(Saved data entries)
===============
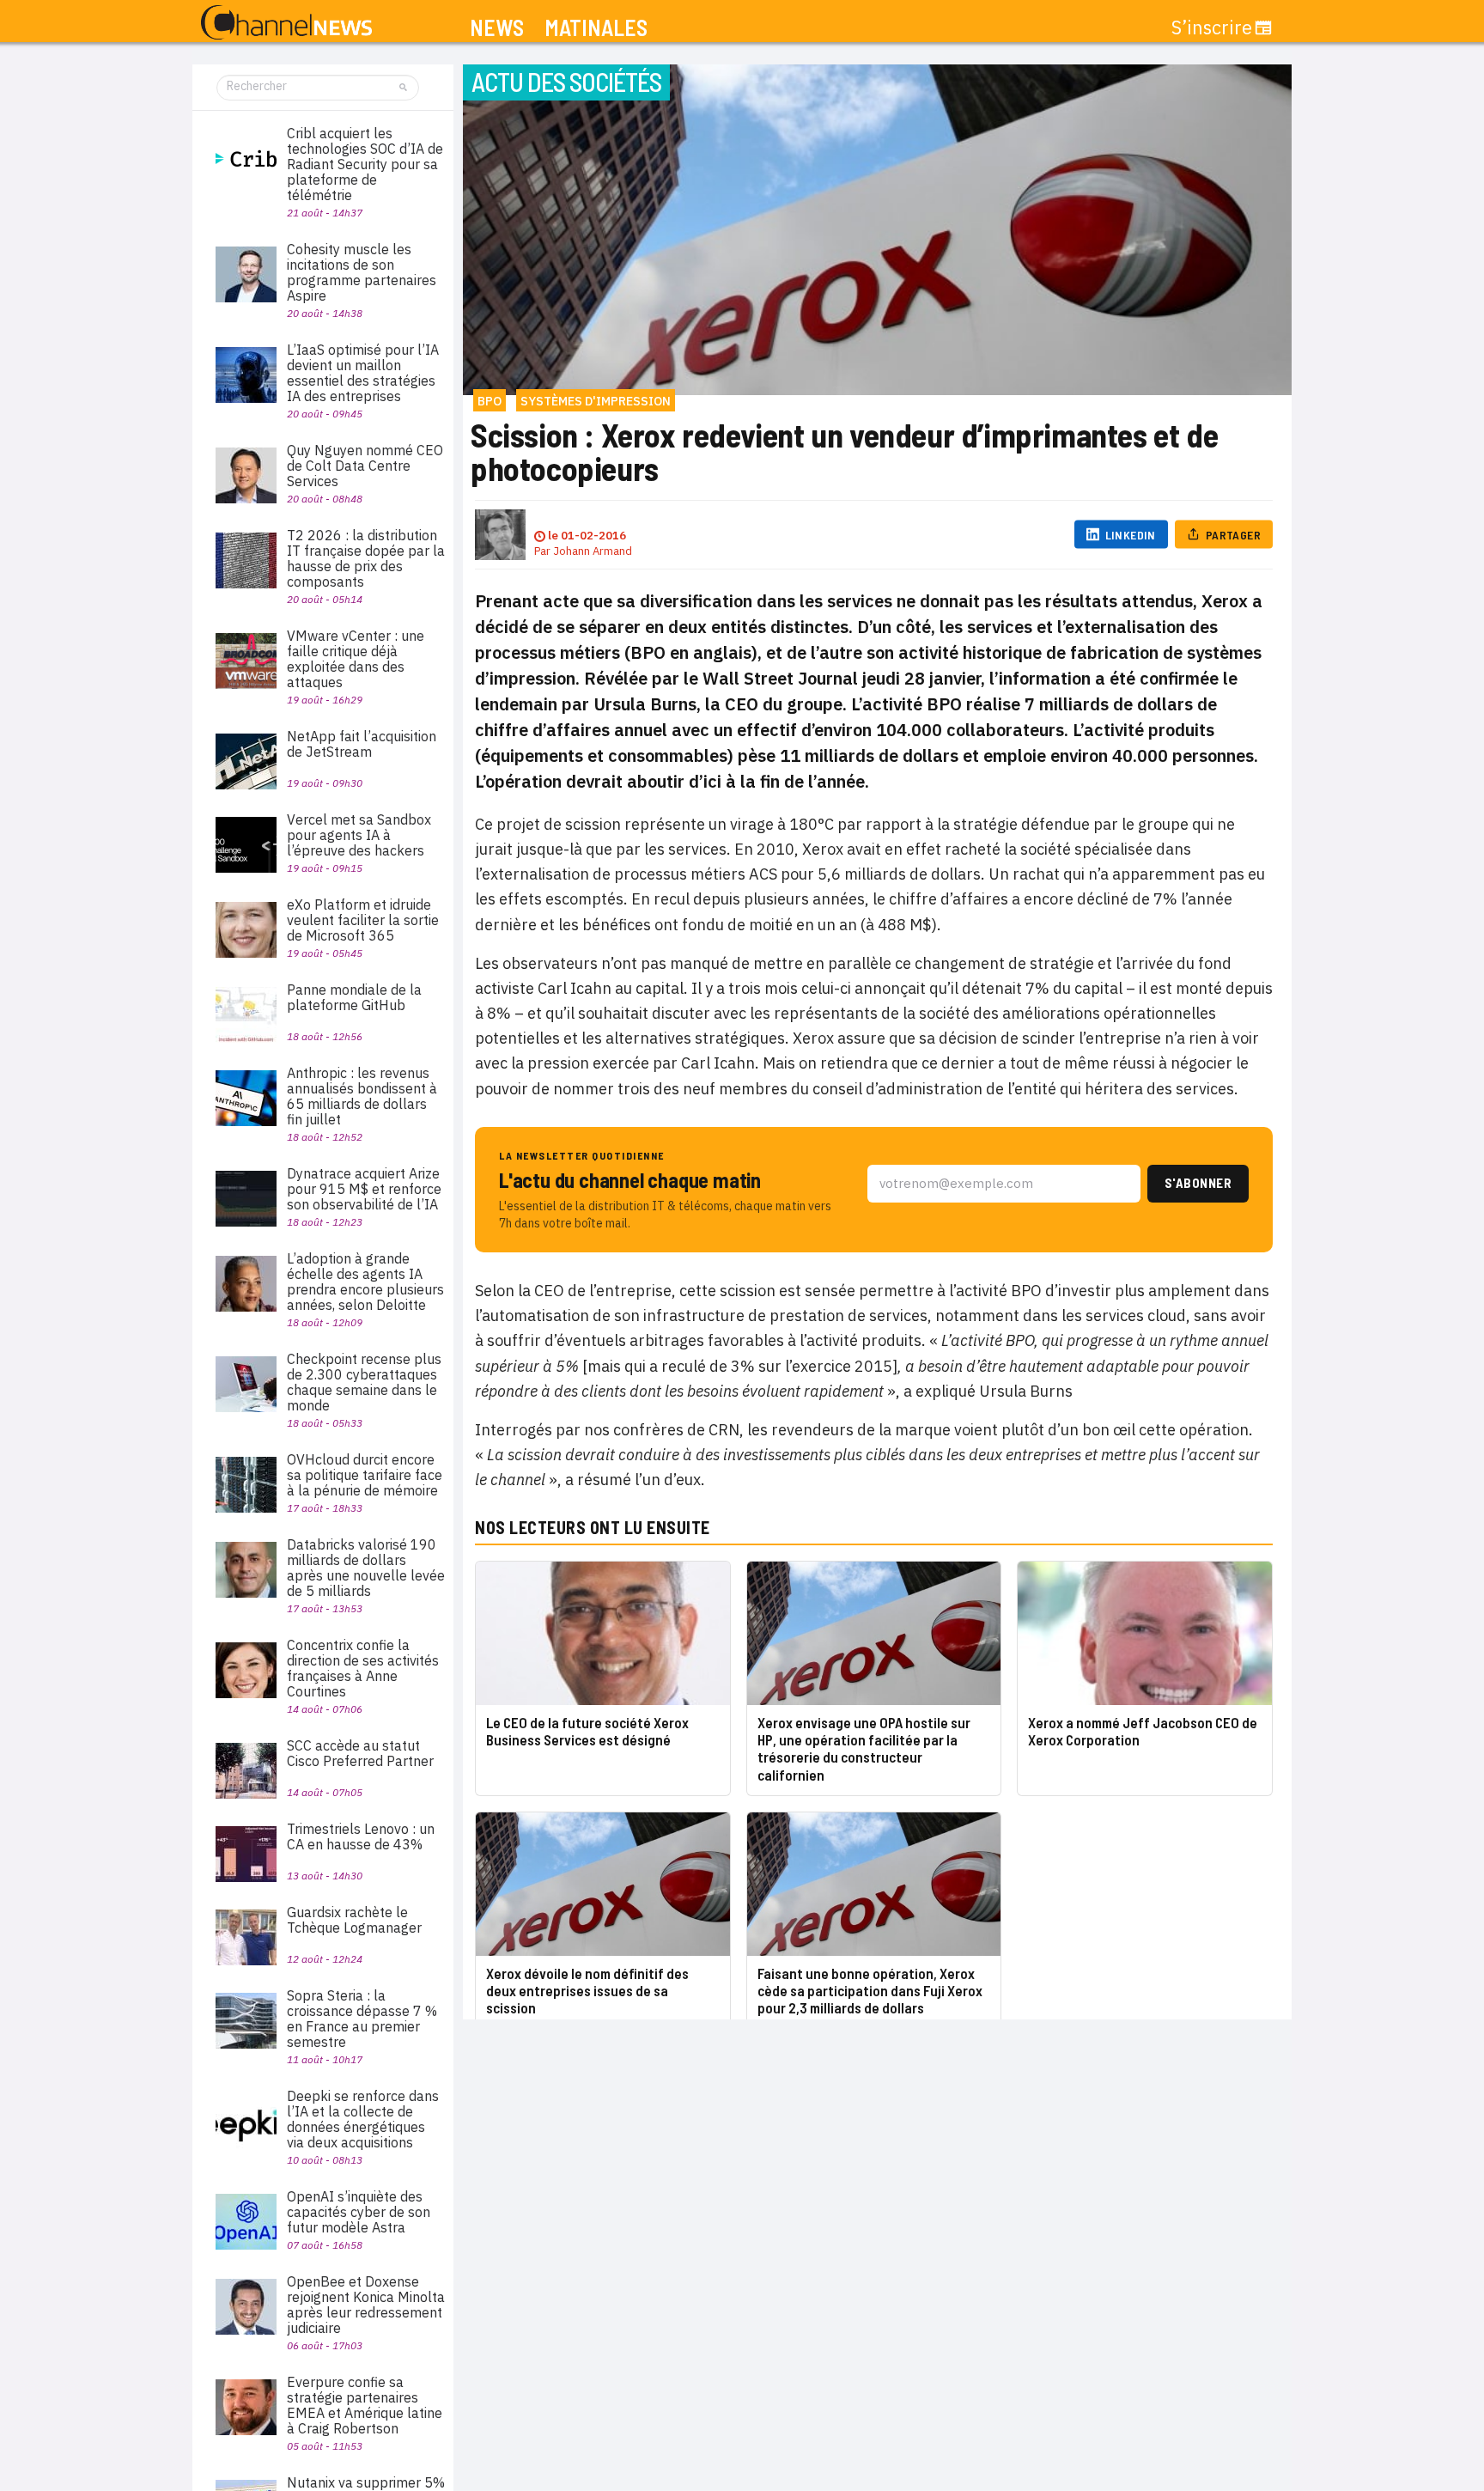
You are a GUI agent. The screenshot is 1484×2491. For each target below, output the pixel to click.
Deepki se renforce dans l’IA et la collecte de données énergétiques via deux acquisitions (363, 2119)
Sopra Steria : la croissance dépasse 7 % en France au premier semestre (362, 2018)
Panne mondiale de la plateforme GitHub (354, 997)
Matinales (596, 27)
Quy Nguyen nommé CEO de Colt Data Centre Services (365, 466)
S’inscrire (1211, 27)
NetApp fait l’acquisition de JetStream (361, 744)
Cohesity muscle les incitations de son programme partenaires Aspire (361, 272)
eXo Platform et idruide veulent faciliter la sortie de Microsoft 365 (363, 920)
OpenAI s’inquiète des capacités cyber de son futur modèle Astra (358, 2212)
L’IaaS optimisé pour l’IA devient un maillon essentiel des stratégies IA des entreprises (363, 373)
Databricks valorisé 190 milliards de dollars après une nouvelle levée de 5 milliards (366, 1567)
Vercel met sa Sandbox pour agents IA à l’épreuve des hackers (359, 835)
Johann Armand (592, 551)
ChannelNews (286, 23)
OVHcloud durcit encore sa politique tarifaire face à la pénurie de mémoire (364, 1475)
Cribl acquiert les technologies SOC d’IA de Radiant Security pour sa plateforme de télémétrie (365, 164)
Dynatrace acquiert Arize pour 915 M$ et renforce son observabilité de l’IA (364, 1189)
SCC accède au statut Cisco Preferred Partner (360, 1753)
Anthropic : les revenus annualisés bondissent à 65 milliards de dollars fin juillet (362, 1096)
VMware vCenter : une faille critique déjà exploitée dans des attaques (355, 659)
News (497, 27)
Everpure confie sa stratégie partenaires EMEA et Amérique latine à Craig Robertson (364, 2405)
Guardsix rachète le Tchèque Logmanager (354, 1919)
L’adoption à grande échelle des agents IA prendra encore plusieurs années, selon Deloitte (365, 1281)
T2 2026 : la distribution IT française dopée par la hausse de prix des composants (366, 558)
===============
ASSIGNMENT =
Please reproduce the records above exactly and leave any picture behind.

SOLUTION BELOW =
You are a GUI agent. The screenshot is 1484×2491. For each target below, output the pixel to click.
Deepki se renforce dans l’IA et la collecte de données énergétiques via deux acquisitions (363, 2119)
Sopra Steria : la croissance dépasse 7 % en France au premier semestre (362, 2018)
Panne mondiale de la plateforme GitHub (354, 997)
Matinales (596, 27)
Quy Nguyen nommé CEO de Colt Data Centre Services (365, 466)
S’inscrire (1211, 27)
NetApp fait l’acquisition de JetStream (361, 744)
Cohesity muscle les incitations de son programme partenaires Aspire (361, 272)
eXo Platform et idruide veulent faciliter la sortie de Microsoft 365 (363, 920)
OpenAI s’inquiète des capacités cyber de son futur modèle Astra (358, 2212)
L’IaaS optimisé pour l’IA devient un maillon essentiel des stratégies IA des entreprises (363, 373)
Databricks valorisé 190 milliards de dollars après une nouvelle levée de 5 milliards (366, 1567)
Vercel met sa Sandbox pour agents IA à l’épreuve des hackers (359, 835)
Johann Armand (592, 551)
ChannelNews (286, 23)
OVHcloud durcit encore sa politique tarifaire face à la pénurie de mémoire (364, 1475)
Cribl acquiert les technologies SOC d’IA de Radiant Security pour sa plateforme de télémétrie (365, 164)
Dynatrace acquiert Arize pour 915 M$ et renforce son observabilité de l’IA (364, 1189)
SCC accède au statut Cisco Preferred Partner (360, 1753)
Anthropic : les revenus annualisés bondissent à 65 milliards de dollars fin juillet (362, 1096)
VMware vCenter : une faille critique déjà exploitée dans des attaques (355, 659)
News (497, 27)
Everpure confie sa stratégie partenaires EMEA et Amérique latine à Craig Robertson (364, 2405)
Guardsix rachète le Tchèque Logmanager (354, 1919)
L’adoption à grande échelle des agents IA prendra encore plusieurs années, selon Deloitte (365, 1281)
T2 2026 : la distribution IT française dopée par la hausse de prix des composants (366, 558)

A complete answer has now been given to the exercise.